Steinitz stated that Israel possesses the best airforce in the world, but that Syria could actually paralyse it through its accurate missile system. He feels that it is vital to put as much effort into defense as into offense, and to use the eastern Mediterranean as a strategic position. He stressed the importance of a long-term strategy and feels that the IDF is not, at present, taking this into account.
In response to questions, Steinitz stated that nobody directs Israeli intelligence at present and that it needs an 'external eye' and a 'historical approach' (at least I think he said 'historical', unless it was 'hysterical').
In response to another question about the kidnapped soldiers, he said that he cannot divulge confidential information, but that in principle, Israel should not give in to blackmail, should not bargain for bodies and should not negotiate, as is being done at present, with Hezbollah for signs of life. He cited the approach of the Americans and the British in Afghanistan as examples which are worthy of emulation in these situations.
On Gazae he said that, with the help of the Egyptians, Hamas are building a fundamentalist Muslim army. From the time of Ben Gurion Israel never allowed this sort of thing to happen between the sea and the Jordan. At Oslo, it was agreed to demilitarize the Occupied Territories (interested that he used that word!). This was also the nature of the agreement with Egypt over Sinai. What is happening in Gaza is in opposition to this and would, in the past, have been a casus belli. According to Steinitz, Egypt is cooperating with Iran and Hamas against Israel. This is why Abu Mazen is losing. For this reason, the USA has cut their normal budget to Egypt by 30%.

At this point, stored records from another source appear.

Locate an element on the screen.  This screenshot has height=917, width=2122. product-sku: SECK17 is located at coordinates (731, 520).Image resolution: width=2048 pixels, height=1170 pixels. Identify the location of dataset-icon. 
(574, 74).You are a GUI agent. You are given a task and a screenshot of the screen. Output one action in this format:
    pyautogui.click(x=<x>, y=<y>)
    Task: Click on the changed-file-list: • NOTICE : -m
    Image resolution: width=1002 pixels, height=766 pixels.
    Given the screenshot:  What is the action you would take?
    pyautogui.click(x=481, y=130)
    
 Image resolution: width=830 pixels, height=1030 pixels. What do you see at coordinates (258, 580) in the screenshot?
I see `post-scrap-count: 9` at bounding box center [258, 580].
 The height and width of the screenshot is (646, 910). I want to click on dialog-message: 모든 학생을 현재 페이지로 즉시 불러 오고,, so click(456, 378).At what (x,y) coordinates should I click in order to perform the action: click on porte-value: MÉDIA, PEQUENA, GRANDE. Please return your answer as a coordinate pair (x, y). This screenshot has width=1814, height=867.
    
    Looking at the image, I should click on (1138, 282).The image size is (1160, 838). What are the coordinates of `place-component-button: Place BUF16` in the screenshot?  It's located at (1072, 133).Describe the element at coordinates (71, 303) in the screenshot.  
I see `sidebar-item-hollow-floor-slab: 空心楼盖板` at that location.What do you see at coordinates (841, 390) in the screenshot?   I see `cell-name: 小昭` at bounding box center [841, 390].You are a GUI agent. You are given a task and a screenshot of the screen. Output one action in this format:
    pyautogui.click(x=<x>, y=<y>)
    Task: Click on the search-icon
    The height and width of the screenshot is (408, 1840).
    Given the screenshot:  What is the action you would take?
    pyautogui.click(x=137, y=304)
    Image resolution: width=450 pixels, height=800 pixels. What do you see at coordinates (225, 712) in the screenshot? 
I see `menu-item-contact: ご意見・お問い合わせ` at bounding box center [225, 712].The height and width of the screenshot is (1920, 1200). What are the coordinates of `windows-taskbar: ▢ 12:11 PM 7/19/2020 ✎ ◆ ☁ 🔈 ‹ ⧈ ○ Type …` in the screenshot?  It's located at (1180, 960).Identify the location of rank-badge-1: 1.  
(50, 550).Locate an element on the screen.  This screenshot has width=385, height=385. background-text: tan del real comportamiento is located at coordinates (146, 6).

On Iran, he said that the western world has to act on this. It is not just Israel's problem. It is reminiscent of the re-arming of Germany in the 1930s. Iran is more important even than the War on Terrorism. Saddam Hussein, Gadaffi and the North Koreans were all stopped through threats and Iran has to feel threatened in the same way.
On Annapolis, he said that it is a very illogical step and that the Americans and Blair (whom he met recently) appear to be very surprised that Israel is agreeing to it. Steinitz admitted that he had belonged to 'Peace Now' in the 1980s, but had had to face realities. The present reality is that Gaza was uprooted. and he had agreed with this. Gaza had been delivered to Abu Mazen, and not to Hamas. Yet, two years later, Hamas is in power and 2,500 Kassam rockets are landing on Sderot and area.
According to Steinitz, the Israeli government wants to strengthen Abu Mazen because he is weak. But giving him concessions is actually making him weaker. Arafat was strong and had envisaged the Palestinian parliament in Abu Dis, in the case that Jerusalem did not materialize as a reality. Abu Mazen is not in that position. He is currently talking to Hamas. Whether Annapolis succeeds or fails, he will still sit and talk to Hamas.
The Annapolis conference is therefore, according to Steinetz, the most bizaree aspect of the peace-process.
I've tried to reproduce this as well as I can. And what stands out is the idea in Israel of philosopher politicians in the style of Ancient Greece. And the idea that the IDF, the hero to Jews all over the world, are actually being accused of arrogance and no-one in the audience objected.
There is certainly food for thought in what he said. And politics apart, it's always better to have ideas people working hand in hand with the people on the ground.